We divided all nodules into 5 categories according to the cancer probabilities presented by CNNE2 in the test sets based on the cancer risks suggested by the ACR TI-RADS categories6. We found that the malignancy rate was 0% for TR2, 11.1% for TR3, 18.8% for TR4, and 77.2% for TR5. These results were within the range of cancer risk suggested by ACR TI-RADS except for TR3, which was higher than 2–5%. The higher cancer risk might be due to the very small overall number of nodules classified as TR3 in our study. CNNE2 demonstrated cancer probabilities similar with ACR TI-RADS, and this implies that CNNs can play a role in risk stratification as well as disease diagnosis. To the best of our knowledge, our study is the first to attempt to use the CNN for risk stratification.
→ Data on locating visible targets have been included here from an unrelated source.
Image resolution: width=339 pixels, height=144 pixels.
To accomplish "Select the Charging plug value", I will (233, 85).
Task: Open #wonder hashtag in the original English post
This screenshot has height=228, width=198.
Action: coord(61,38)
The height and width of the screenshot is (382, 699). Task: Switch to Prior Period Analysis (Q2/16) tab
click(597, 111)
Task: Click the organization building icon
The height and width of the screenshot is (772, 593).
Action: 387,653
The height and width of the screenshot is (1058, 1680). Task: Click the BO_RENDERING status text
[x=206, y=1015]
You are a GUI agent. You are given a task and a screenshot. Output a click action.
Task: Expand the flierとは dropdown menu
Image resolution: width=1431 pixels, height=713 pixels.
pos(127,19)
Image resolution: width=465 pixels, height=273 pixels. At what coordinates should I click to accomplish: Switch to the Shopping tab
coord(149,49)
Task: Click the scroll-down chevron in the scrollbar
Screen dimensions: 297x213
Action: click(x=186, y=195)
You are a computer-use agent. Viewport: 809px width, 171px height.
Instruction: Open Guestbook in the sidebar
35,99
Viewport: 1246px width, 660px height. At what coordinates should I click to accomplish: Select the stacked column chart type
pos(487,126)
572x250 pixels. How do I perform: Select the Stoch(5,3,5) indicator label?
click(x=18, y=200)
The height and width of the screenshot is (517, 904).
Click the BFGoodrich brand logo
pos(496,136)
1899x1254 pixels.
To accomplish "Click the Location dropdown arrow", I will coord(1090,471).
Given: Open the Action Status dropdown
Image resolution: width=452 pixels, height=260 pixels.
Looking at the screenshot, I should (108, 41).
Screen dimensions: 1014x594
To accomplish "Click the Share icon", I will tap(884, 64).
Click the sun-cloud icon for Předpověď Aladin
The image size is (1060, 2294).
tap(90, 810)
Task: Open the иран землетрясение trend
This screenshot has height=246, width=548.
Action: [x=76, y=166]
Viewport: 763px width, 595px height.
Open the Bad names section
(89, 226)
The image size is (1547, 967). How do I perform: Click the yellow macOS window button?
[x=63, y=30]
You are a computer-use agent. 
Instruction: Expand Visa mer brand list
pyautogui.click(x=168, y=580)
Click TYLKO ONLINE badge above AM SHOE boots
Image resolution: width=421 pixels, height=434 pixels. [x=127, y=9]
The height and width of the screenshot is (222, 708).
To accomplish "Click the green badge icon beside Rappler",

We acknowledge that there are several limitations in this study. First, we only trained and tested a representative single image of each nodule because we could not obtain volume data from US unlike computed tomography or magnetic resonance imaging. Selecting a representative image was itself influenced by the experience and skills of the performing clinician. It is evident that the deep learning process still requires a significant amount of human intervention when images are selected. In real practice, physicians usually evaluate thyroid nodules using real-time US information, not a representative image. In the near future, we need to study the real-time automated application of CNN or CNN with improved technology allowing the collection of US volume data. Second, although we validated the results externally in three different hospitals and the chosen CNN also performed well, the study population was enrolled from one nation, and further multi-national center studies are needed to validate the results. Third, we performed this study in tertiary centers equipped with high-quality US machines. Therefore, it might be difficult to produce desirable performances when CNN is applied to images of relatively lower quality obtained at outside clinics. Fourth, we used Youden’s index to set the cut-off value for TI-RADS and the performances of expert radiologists would vary with different cut-off scores for TI-RADS. Fifth, the prevalence of malignancy differed among the four hospitals and this might have influenced the diagnostic performances33. Because all cases of the test sets were surgically confirmed cases, the malignancy proportions of these sets were higher than what would be seen in everyday practice. However, controlling disease prevalence evenly across cohorts is difficult because the prevalence of malignancy differs between individual hospitals as institutional size itself is different. Sixth, we included nodules surgically confirmed or cytologically proven as benign or malignant in the training set. False-positive or false-negative cases might exist for the cytologically proven nodules, but according to the malignancy rates reported by Bethesda system for category II and VI, the number of these cases would be too small to affect the training process.

In conclusion, CNN showed comparable diagnostic performances to expert radiologists in differentiating thyroid nodules on US in both the internal and external test sets.